Don’t diss free parking!

Even in this day and age of ride sharing, public transit, car service apps and a myriad of other options to take you from one place to another, driving is still very much the norm.

Just as one’s home is one’s castle, the automobile also acts as an extension of one’s private domicile. It’s a personal space that elicits calm and even joy.

As such, when hotels charge extra for allowing guests to park their cars overnight at their respective properties, it strikes a deep emotional chord. Putting this fee in context, what guests severely dislike is ‘drip pricing’ where the nightly rate they sign up for is only the start and the final bill comes with a slew of previously unknown line items like resort fees, additional housekeeping fees and so on.

While it’s a given that the maintenance of the parking facilities is nowhere near cheap, especially in a densely urbanised location, and that the cost must be forwarded onto the consumer, there are far better ways to wield your parking spaces than just to charge extra for them.

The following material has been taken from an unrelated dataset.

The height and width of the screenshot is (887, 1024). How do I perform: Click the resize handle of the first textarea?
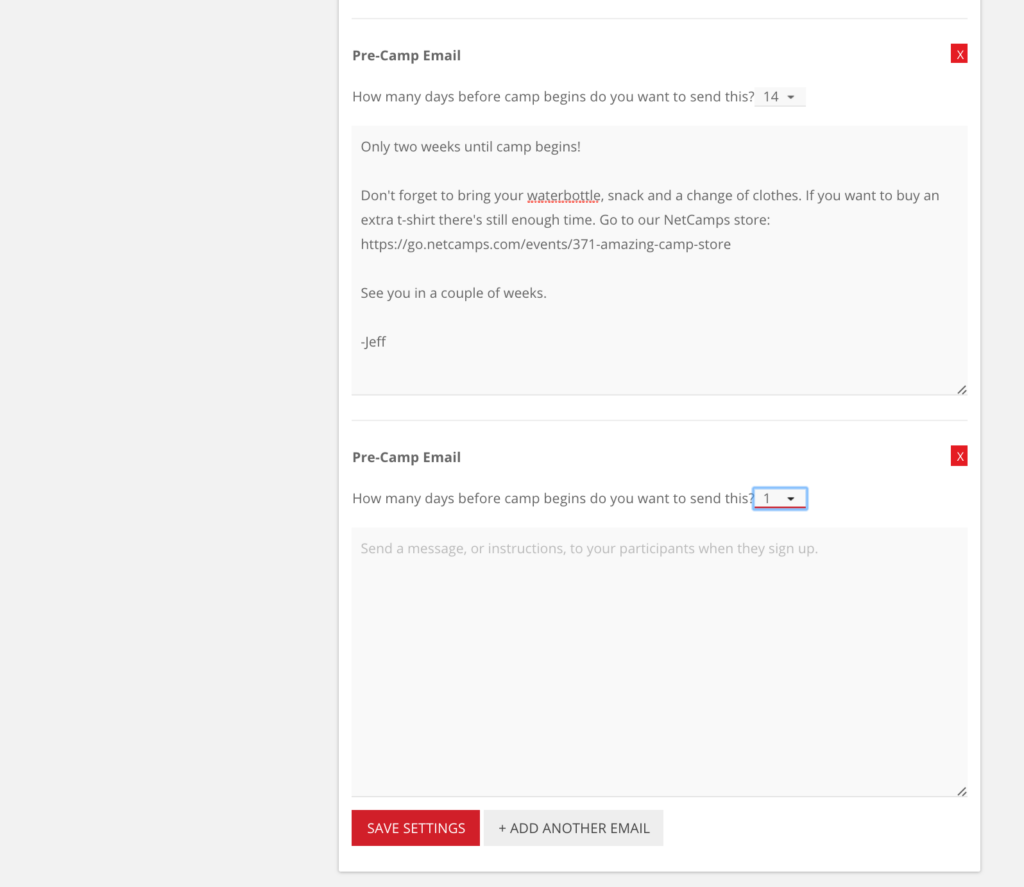point(961,388)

Firstly, you can use free parking as a feature incentive for a suite up-sell or bundled package. For example, listing this off in the bullet points for your one-night spa getaway or two-night gourmet dining offers can help to round out these kinds of packages so that prospective customers feel as though they are getting a lot of bang for their bucks. Similarly, including free parking as a part of any suite or premium accommodation purchase, and advertising it properly, will help to drive room upgrades across all sales channels.

Alternatively, like giving complimentary access to high-speed WiFi, free parking can act as one of several perks for your loyalty program. But don’t forget to offer a hotel credit, perhaps good towards F&B, for those who do not have a car. This will prevent major headaches at reservations and front desk.

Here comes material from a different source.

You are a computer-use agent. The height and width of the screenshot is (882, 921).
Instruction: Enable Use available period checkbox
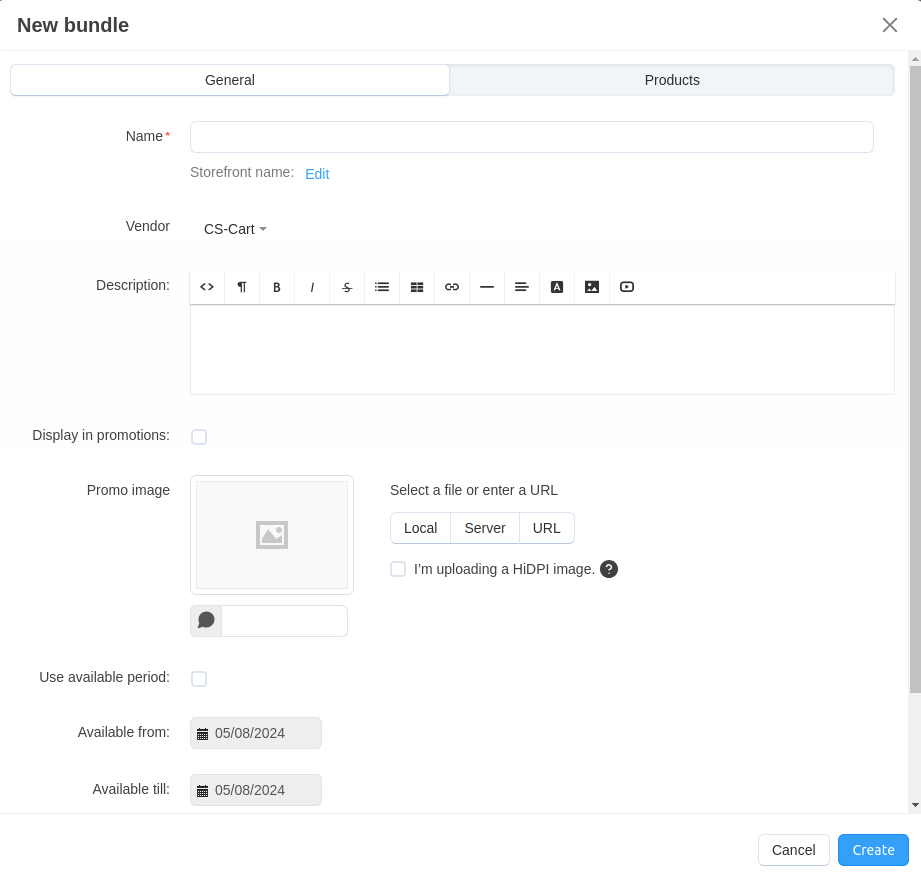point(199,679)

Moving beyond overnight parking considerations, this feature can be leveraged to directly build ancillary revenue streams in restaurants, spa and retail. The two most often form of this is on a timed basis for services rendered, where visitors are given, say, three hours free if they get their tickets validated at whatever facility where services were rendered.

Thinking broader again than just the ability to store one’s vehicle for any duration of time, there is a powerful psychological motivation behind the word ‘free’. Unlike offering a percentage discount where one needs to do a quick mental calculation to derive the meaning of the benefits, when something is totally gratis, albeit with strings attached, it instantly garnishes positive sentiments from the recipient.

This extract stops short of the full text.